Оглушительно радостно заверещал Вейнхарт. Как никогда не встречал Татьяну. Кинулся к открывшейся двери в спальню — вертеться, хватая себя за хвост, облизывать, ставить лапы на колени женщине, что вышла под руку с Сергеем. Таня успела разглядеть только, что та нехороша собой, невысокая, бедра чересчур широки, а голова небольшая. Волосы подобраны вверх. Рукава длинной клетчатой рубахи закатаны. Рука у локтя перевязана. Блестит от жирной мази обожженное лицо. Потом — это сделалось неважно. Думая о Берегине, Таня ничего не вспоминала, кроме света — ни что было вокруг, ни что с ней. Не осталось ни вкуса, ни цвета, ни запаха — словно часть жизни отобрали, а взамен… этот резкий, ликующий, ослепительный, чистый свет. Тот самый, Истинный Свет, что и во сне. Должно быть, они говорили. Таня не запомнила. Хотя нет, запомнила про синиц в елях, как слетались на балкон, хватали хлеб и семечки с подставленных ладоней. И ничуть не боялись.

И что боль ушла. И зависть пропала, и ревность. Но когда пришлось все же собираться, показалось — вынули душу. Стало нечем дышать. Покачнувшись, Таня схватилась за стену прихожей с яркими цветочками на обоях. И осознала, что этот свет есть и в ней, Татьяне, что он — ее часть, и никуда не исчезнет.

Еще этот день запомнился постоянными звонками в дверь. Так, что дверь наконец просто перестали запирать.

30.

Улица была, как темная река, и в набережных многоэтажек догорали последние окна. Андрей стоял на углу и смотрел на два окна в четвертом этаже. Сейчас они погаснут, ровно в полночь без четверти. Каждую ночь в это время. А он зачем-то приходит и смотрит, как горит за шторами красный странноватый огонь. А потом темнота. Иногда Андрею даже кажется, что слышен щелчок выключателя.

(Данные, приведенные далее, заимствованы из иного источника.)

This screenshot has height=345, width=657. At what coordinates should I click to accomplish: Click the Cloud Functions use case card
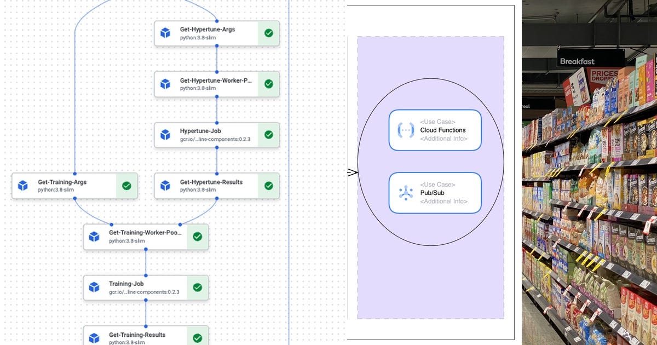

Окна не погасли. Они продолжали ровно светиться своим малиновым тревожным светом, словно приглашая — зайти, узнать, почему изменен привычный распорядок. И Андрей решился. Разумеется, это было сумасшествие, но он почему-то знал, что имеет сегодня право на сумасшедшие поступки. Он перешел улицу и открыл тяжелую дверь. В подъезде было темно, пахло цвилью и кошками. Одна из кошек с воплем метнулась из-под ног. Ступеньки были низкие, широкие, как во многих старых домах, а перила шершавились густыми слоями краски и налипшей пылью. На ходу Андрей соображал расположение квартиры и считал пролеты. А потом постучал. Звук утонул в глухом дерматине, но двери сразу же распахнулись. Словно не были закрыты или кто-то его ждал. Свет ослепил, хотя, по размышлении, был не такой уж яркий — бра с электрическими свечками. Андрей зачем-то нырнул вниз и в сторону — и рассмеялся. Вредно читать боевики.